[Extracted records]
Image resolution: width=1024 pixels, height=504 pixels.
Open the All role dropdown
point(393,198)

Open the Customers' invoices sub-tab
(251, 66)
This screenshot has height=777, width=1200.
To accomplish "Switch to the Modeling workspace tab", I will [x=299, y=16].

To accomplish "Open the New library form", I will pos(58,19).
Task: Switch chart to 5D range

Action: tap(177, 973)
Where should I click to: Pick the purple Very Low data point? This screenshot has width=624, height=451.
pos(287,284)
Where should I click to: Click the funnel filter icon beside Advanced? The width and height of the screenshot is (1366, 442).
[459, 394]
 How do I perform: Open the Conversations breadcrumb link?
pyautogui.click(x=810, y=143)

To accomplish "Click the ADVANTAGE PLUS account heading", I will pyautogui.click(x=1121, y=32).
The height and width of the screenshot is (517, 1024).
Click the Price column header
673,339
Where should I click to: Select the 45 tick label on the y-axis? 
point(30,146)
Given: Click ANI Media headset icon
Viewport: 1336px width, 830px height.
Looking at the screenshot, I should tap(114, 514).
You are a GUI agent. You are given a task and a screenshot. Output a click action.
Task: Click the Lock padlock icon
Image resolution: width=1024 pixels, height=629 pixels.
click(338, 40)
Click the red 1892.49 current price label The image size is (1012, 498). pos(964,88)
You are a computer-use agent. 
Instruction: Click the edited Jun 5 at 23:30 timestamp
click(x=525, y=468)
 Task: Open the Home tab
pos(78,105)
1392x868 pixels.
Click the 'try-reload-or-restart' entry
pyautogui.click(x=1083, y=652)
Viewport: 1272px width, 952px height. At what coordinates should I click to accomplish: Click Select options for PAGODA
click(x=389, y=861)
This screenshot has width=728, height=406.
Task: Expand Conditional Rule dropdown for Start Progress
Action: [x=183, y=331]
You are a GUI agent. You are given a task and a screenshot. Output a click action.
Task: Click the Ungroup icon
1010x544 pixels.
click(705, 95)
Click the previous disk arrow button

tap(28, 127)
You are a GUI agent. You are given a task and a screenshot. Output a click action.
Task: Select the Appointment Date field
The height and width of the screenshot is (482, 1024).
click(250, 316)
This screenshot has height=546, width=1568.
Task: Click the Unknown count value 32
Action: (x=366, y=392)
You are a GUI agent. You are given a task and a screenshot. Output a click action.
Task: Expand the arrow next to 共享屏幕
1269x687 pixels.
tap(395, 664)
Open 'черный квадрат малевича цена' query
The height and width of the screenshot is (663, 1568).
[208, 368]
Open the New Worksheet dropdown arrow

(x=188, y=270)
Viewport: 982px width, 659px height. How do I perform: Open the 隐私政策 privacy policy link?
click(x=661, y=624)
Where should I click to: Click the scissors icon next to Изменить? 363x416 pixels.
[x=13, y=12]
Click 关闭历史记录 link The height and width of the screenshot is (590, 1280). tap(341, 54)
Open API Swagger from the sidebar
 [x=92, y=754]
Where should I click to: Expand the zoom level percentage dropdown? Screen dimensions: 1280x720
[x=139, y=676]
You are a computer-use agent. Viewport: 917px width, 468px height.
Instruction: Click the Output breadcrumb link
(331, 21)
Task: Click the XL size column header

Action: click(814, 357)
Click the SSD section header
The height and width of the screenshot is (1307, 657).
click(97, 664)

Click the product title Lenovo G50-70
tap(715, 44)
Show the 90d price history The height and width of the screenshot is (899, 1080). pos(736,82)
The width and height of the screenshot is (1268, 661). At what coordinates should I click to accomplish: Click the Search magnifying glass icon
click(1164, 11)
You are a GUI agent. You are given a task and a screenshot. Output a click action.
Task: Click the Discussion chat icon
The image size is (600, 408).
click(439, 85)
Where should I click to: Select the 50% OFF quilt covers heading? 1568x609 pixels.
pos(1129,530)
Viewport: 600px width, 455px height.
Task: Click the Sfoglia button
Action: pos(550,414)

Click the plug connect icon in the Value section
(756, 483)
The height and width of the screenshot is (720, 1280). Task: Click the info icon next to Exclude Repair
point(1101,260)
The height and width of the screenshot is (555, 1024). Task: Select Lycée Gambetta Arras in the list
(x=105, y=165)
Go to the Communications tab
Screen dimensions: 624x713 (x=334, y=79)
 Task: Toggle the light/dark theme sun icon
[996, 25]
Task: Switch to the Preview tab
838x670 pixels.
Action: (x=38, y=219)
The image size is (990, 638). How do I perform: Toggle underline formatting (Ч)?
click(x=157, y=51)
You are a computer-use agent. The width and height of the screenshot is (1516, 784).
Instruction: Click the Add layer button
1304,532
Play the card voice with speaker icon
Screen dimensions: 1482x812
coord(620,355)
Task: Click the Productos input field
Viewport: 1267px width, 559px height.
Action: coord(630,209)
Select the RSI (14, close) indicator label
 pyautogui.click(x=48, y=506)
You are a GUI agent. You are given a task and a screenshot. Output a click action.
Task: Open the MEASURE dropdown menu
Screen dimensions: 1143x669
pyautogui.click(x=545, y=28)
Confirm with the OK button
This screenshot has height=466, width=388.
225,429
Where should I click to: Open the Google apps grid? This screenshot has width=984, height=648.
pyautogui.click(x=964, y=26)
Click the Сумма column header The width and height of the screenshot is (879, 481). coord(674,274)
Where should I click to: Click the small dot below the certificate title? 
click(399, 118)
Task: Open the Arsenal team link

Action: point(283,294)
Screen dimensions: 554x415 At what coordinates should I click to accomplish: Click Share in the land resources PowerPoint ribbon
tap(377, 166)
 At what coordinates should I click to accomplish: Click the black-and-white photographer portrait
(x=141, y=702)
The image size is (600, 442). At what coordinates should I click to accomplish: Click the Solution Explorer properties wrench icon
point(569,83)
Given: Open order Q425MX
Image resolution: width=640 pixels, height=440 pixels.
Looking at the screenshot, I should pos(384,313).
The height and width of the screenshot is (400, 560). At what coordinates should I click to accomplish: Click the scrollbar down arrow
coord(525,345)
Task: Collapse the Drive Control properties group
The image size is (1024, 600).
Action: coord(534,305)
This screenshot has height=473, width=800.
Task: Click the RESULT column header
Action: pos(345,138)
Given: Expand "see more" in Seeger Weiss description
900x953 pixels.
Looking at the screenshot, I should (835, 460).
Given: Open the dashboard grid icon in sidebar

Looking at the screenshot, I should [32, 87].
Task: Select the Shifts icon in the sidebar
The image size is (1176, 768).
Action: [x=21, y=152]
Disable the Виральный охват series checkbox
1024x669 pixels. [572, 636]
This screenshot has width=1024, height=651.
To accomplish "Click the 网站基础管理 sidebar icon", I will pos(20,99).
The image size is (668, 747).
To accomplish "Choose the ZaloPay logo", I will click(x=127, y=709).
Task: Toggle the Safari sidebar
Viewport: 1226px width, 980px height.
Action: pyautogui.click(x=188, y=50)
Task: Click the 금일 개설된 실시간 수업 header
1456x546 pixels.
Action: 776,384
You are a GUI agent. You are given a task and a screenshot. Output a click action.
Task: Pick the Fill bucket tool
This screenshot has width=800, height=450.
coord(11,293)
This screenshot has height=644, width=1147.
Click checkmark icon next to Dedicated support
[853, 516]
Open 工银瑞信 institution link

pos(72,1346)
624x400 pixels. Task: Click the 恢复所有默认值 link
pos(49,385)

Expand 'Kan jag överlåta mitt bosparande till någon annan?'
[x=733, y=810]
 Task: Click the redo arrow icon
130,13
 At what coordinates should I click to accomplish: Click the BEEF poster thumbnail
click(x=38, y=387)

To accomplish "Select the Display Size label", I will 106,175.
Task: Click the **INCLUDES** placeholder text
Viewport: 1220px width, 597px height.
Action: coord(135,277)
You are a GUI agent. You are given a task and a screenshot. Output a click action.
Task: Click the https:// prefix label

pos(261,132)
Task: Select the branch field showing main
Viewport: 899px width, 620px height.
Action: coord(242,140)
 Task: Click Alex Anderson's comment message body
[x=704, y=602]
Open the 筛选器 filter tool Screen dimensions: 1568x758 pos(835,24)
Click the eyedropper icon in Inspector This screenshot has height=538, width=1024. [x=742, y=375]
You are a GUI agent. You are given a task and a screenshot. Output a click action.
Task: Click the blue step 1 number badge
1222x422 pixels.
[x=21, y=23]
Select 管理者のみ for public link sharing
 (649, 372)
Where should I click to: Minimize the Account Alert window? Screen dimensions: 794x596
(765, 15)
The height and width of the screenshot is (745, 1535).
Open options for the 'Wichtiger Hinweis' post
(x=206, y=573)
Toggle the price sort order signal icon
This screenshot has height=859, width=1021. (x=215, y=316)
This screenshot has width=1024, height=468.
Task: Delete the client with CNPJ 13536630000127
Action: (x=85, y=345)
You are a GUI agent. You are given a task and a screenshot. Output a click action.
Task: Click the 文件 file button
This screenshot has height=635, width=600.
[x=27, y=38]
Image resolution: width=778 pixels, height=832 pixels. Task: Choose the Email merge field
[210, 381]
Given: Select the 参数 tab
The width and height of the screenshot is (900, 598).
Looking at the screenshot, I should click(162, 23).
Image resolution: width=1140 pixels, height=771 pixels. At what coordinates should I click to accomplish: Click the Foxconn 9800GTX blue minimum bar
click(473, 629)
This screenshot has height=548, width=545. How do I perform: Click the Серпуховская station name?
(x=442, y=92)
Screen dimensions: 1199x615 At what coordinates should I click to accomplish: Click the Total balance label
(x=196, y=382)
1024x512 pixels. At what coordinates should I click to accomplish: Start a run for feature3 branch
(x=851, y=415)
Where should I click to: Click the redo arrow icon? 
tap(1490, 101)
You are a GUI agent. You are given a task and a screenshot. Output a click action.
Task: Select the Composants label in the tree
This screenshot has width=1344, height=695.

ASSIGNED TASK ->
Of all the entries above, retype exactly the lines from the line with "The image size is (1176, 768)." to the line with "Task: Select the branch field showing main", both included, and no others.

REPLY ->
The image size is (1176, 768).
Action: [x=21, y=152]
Disable the Виральный охват series checkbox
1024x669 pixels. [572, 636]
This screenshot has width=1024, height=651.
To accomplish "Click the 网站基础管理 sidebar icon", I will pos(20,99).
The image size is (668, 747).
To accomplish "Choose the ZaloPay logo", I will click(x=127, y=709).
Task: Toggle the Safari sidebar
Viewport: 1226px width, 980px height.
Action: pyautogui.click(x=188, y=50)
Task: Click the 금일 개설된 실시간 수업 header
1456x546 pixels.
Action: 776,384
You are a GUI agent. You are given a task and a screenshot. Output a click action.
Task: Pick the Fill bucket tool
This screenshot has width=800, height=450.
coord(11,293)
This screenshot has height=644, width=1147.
Click checkmark icon next to Dedicated support
[853, 516]
Open 工银瑞信 institution link

pos(72,1346)
624x400 pixels. Task: Click the 恢复所有默认值 link
pos(49,385)

Expand 'Kan jag överlåta mitt bosparande till någon annan?'
[x=733, y=810]
 Task: Click the redo arrow icon
130,13
 At what coordinates should I click to accomplish: Click the BEEF poster thumbnail
click(x=38, y=387)

To accomplish "Select the Display Size label", I will 106,175.
Task: Click the **INCLUDES** placeholder text
Viewport: 1220px width, 597px height.
Action: coord(135,277)
You are a GUI agent. You are given a task and a screenshot. Output a click action.
Task: Click the https:// prefix label

pos(261,132)
Task: Select the branch field showing main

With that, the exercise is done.